Let’s analyse the internal logic of the problem and the proposed representational solution. The assumptions of the classical paradigm are that intentions are static and hidden inside a person. If our intentions are sitting somewhere inside us, all we need to do in order to understand each other is transport them: the intention in my head somehow needs to get into yours. If we can manage that, you will have understood me. But if intentions are hidden and we only have external behaviour to go on, then can we manage this? Except by building a literal, material bridge between your brain and mine (connect them with something like a usb cable?), transporting intentions from one brain to another is not – literally, materially – possible. This is why we need inferences or simulations according to the traditional approach: to supplement our imperfect observational data. All we can do in order to know what goes on with another is to observe what they do, and then take these observations inside ourselves and work out what the other’s outward moves may mean by using some processing mechanism. We rely on our own inner workings in order to know what someone’s behaviour means, to complement our detached observations, which, ex hypothesi, give us only an incomplete grasp of the other.

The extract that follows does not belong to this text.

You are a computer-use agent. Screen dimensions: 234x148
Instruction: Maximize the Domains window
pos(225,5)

It is the combination of these two assumptions – the hidden and static nature of the other’s intentions, and the idea that our only access to them is through detached observation – that demand a representationalist approach. However, are these assumptions sufficiently universal or are they rather exceptions to our experience of social engagements (Gallagher 2001; Hutto 2004)? If they are indeed exceptions, then one might question the need for representational explanations as a general framework. Basing a general explanation of social cognition on a more universal aspect of social situation could be more fulfilling.

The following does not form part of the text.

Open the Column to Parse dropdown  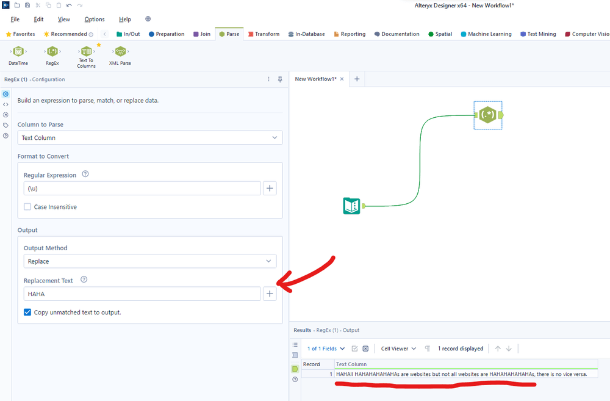[150, 138]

An enactive approach to social cognition starts from just such a principled starting point: the interpersonal interaction process. The definition of social interaction that I gave with Di Paolo in 2007 states that a situation can be called social when 2 conditions are met. First, there has to be a mutually regulated coupling between two (or more) agents, where this regulation is directed at the coupling itself. Second, the agents involved in this mutual coupling must not lose their own individual autonomy in the process (De Jaegher and Di Paolo 2007, p. 493). If one of the agents involved did lose their autonomy, we would not be in the presence of a social interaction, but of one that resembles a coupling between an agent and a tool or instrument. If neither of the agents in the process had autonomy, we would not be dealing with a social interaction, but with a mere coupling (which can be established by external factors). The point here is not to say that the social domain is purely self-reflexive. Of course, social interactions are open to external influences, but they also have a self-regulative aspect.

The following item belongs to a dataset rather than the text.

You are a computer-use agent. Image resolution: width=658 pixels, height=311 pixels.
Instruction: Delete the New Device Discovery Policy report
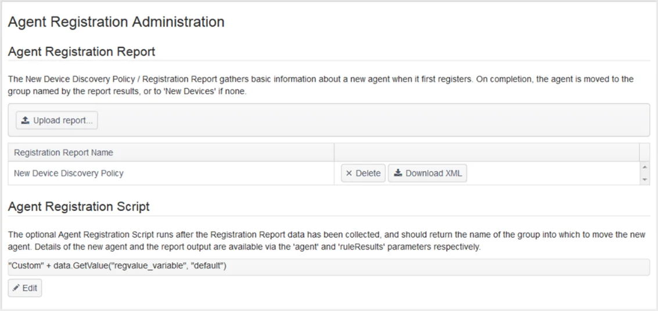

After reframing the social in this way, we can ask another question: Where does social meaning come from? The standard answer to this question does not go the bottom of the issue. Meaning is generally assumed to be somehow present and merely needing to be transported from one place to another. In contrast with this, the non-representational approach links meaning to animation and movement. Movement here is understood as more than mere locomotion or change of position. It is intimately related to the structure of a creature, to what it can and cannot do (Sheets-Johnstone 1999). In movement, we constitute and enact our world. This, for enactivists, is cognition understood as sense-making (Varela 1997; Di Paolo 2005; Thompson & Stapleton 2009). Sense-making is the ability to interact with the world in a normative way based on the connection between our interactions and the sustaining of our identity as cognitive agents, i.e., to distinguish the things that are meaningful in our engagements. If we combine this idea of how agents make-sense of their world with evidence that people in social interaction can coordinate their movements with each other (Condon & Ogston 1971; Kendon 1990; Schmidt, Carello & Turvey 1990), we can conclude that people can participate in each other’s sensemaking activities (De Jaegher & Di Paolo 2007; De Jaegher 2009). Thus, social cognition is the active engagement with the social environment, and more specifically the interactive, interpersonal generation and transformation of meanings. Participation, furthermore, happens on a range of mutuality: from guidance or orientation (where one’s sense-making is directed, much like attention can be directed, at the mutual end), to joint participation (where, for instance, ideas, thoughts or opinions arise in an interaction that cannot be attributed to either one of the participants, and which can thus be said to be truly co-created).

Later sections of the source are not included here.